- _EXERCISE AIM_:
Copy word for word the lines of the records below, beginning at the one with "This screenshot has width=652, height=2576." and finishing at the one with "to the Motion", ends included, but none of the pictures.

- _MATERIAL FOR THE TASK_:

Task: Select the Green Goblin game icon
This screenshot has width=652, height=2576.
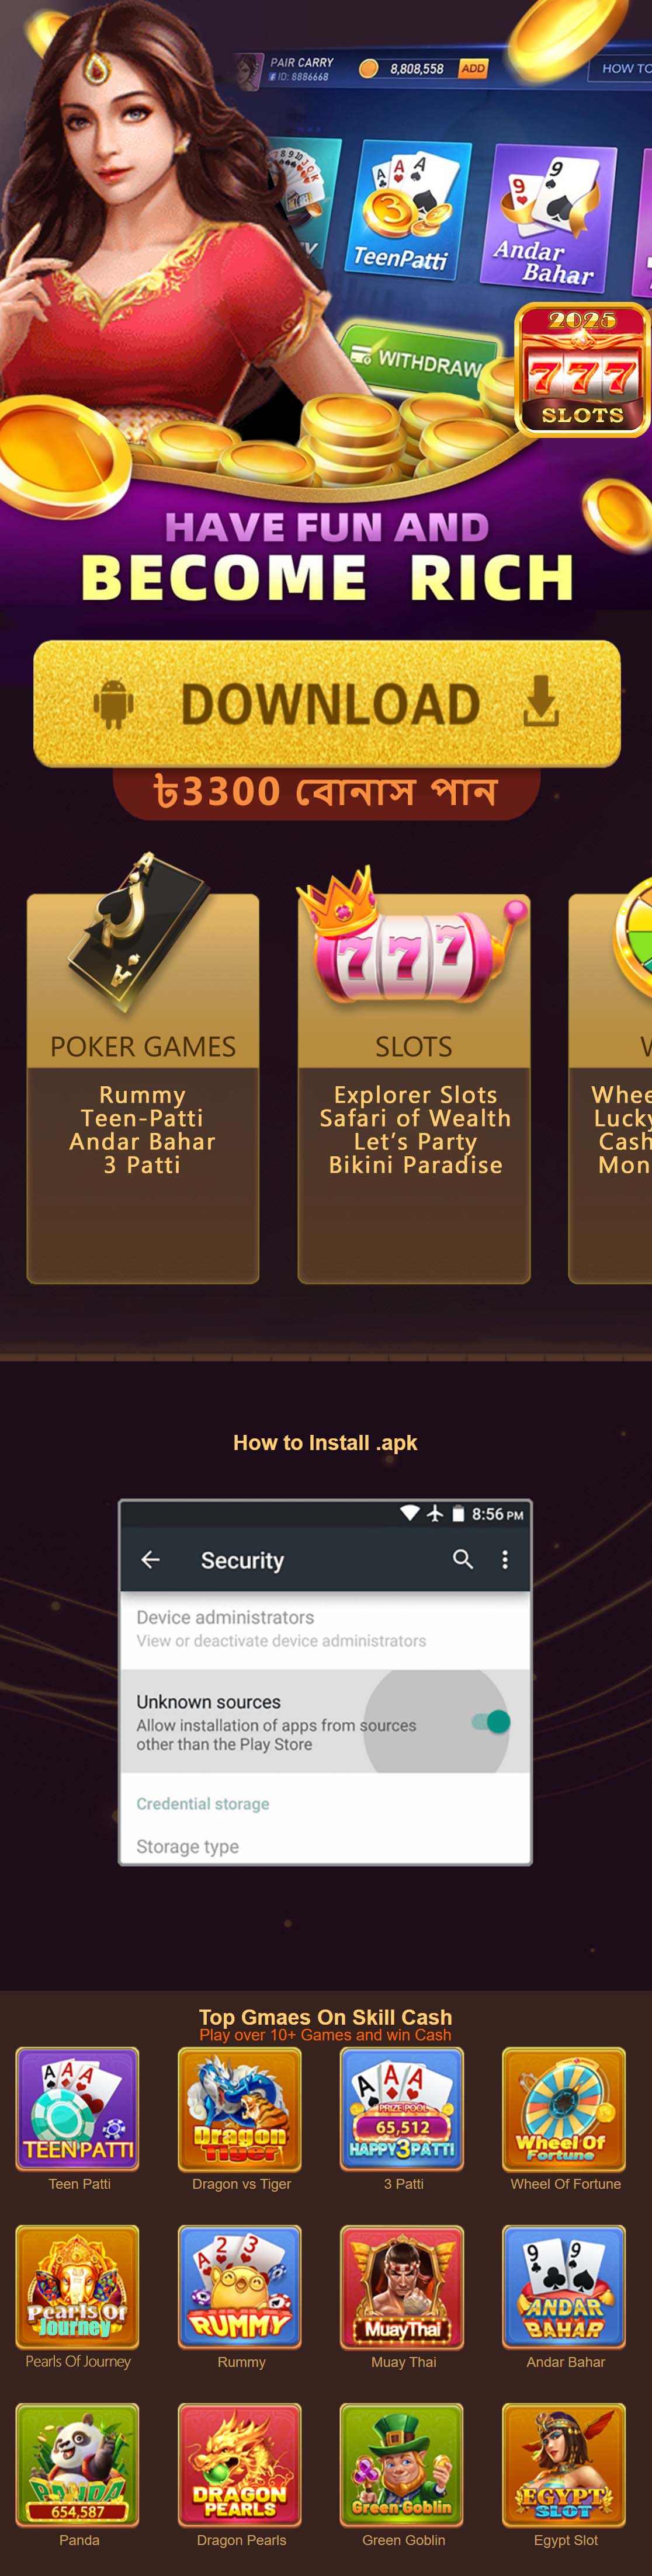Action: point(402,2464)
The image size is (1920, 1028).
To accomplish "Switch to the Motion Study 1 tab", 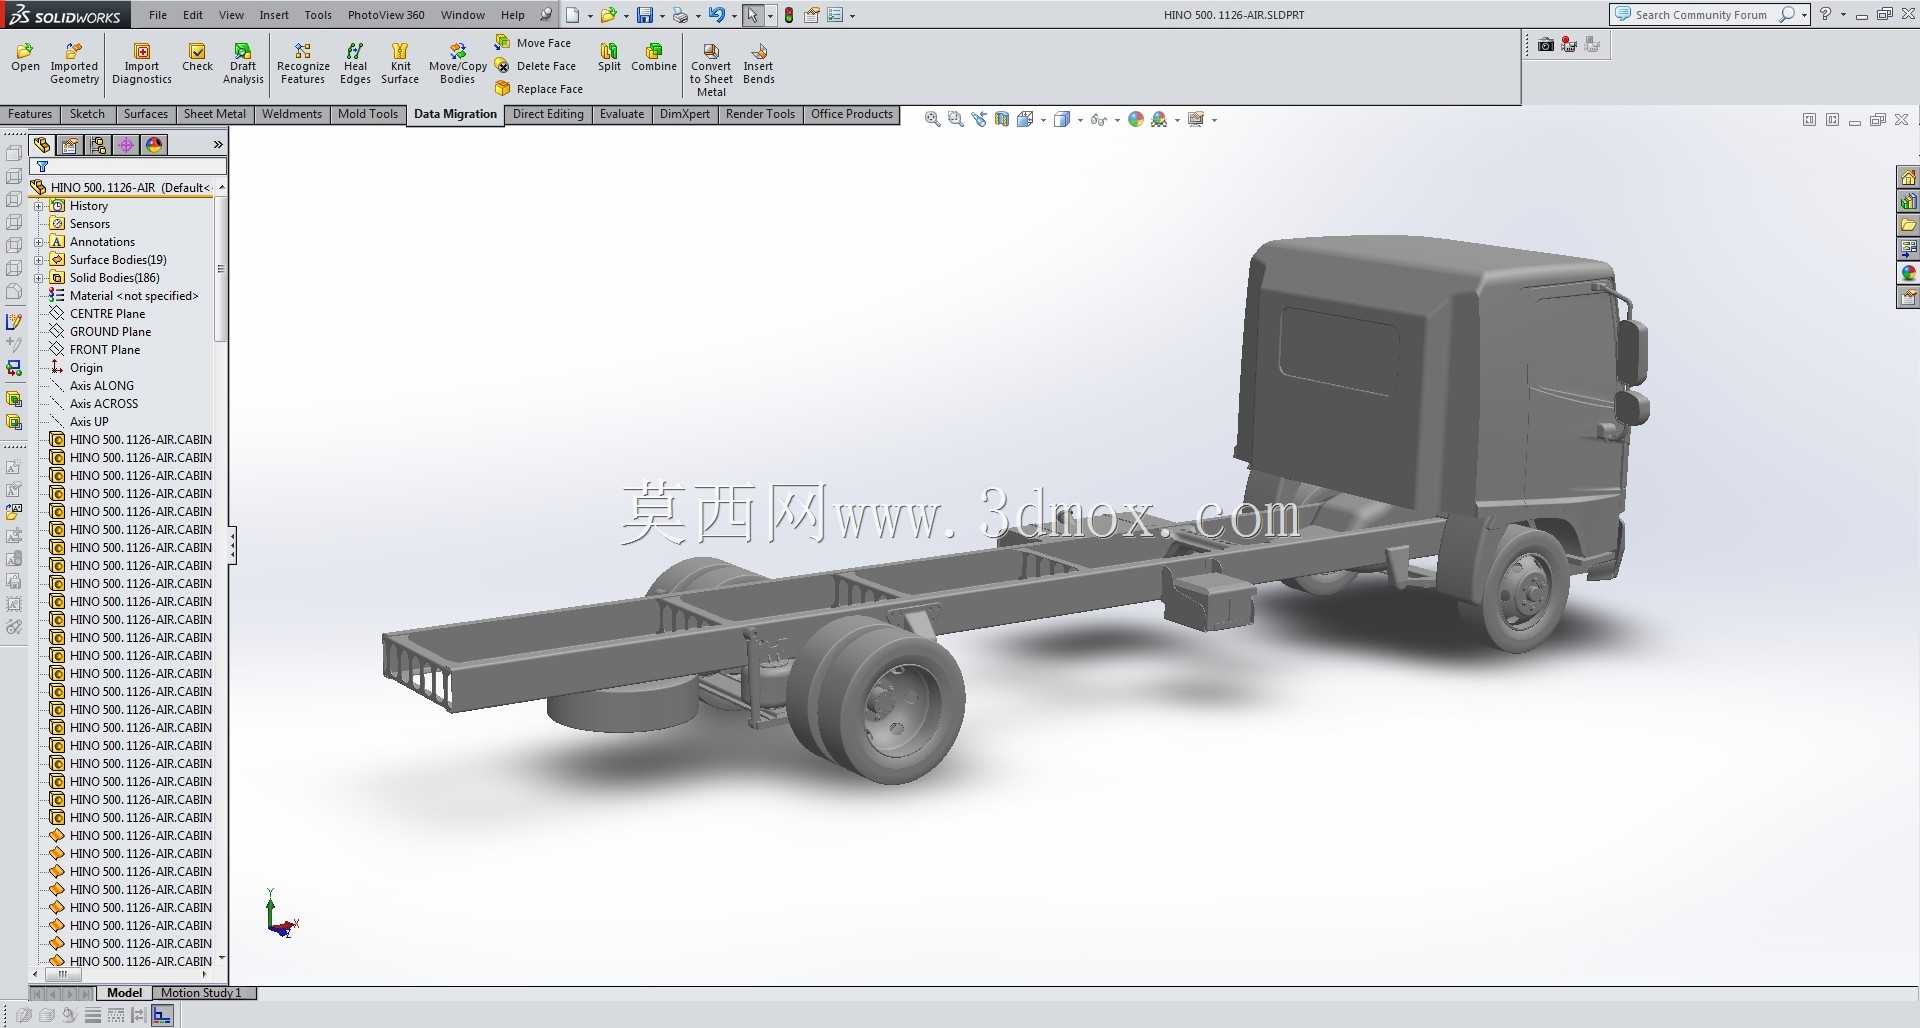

---

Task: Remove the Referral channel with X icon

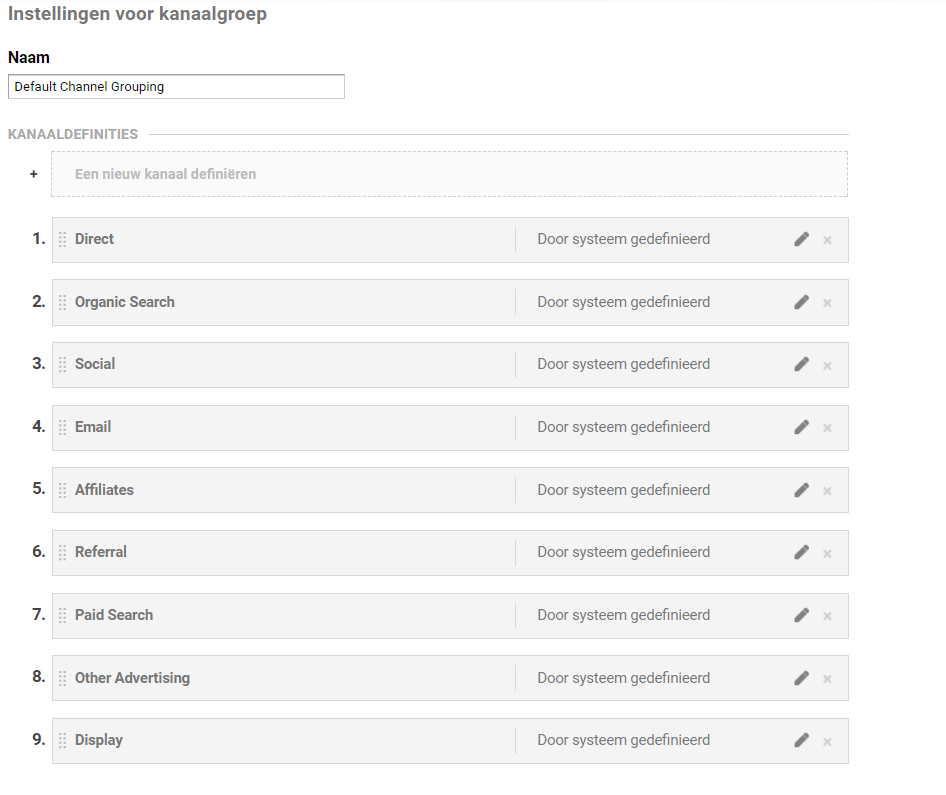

- _EXERCISE ANSWER_:
This screenshot has width=652, height=2576.
Action: point(402,2464)
The image size is (1920, 1028).
To accomplish "Switch to the Motion Study 1 tab", 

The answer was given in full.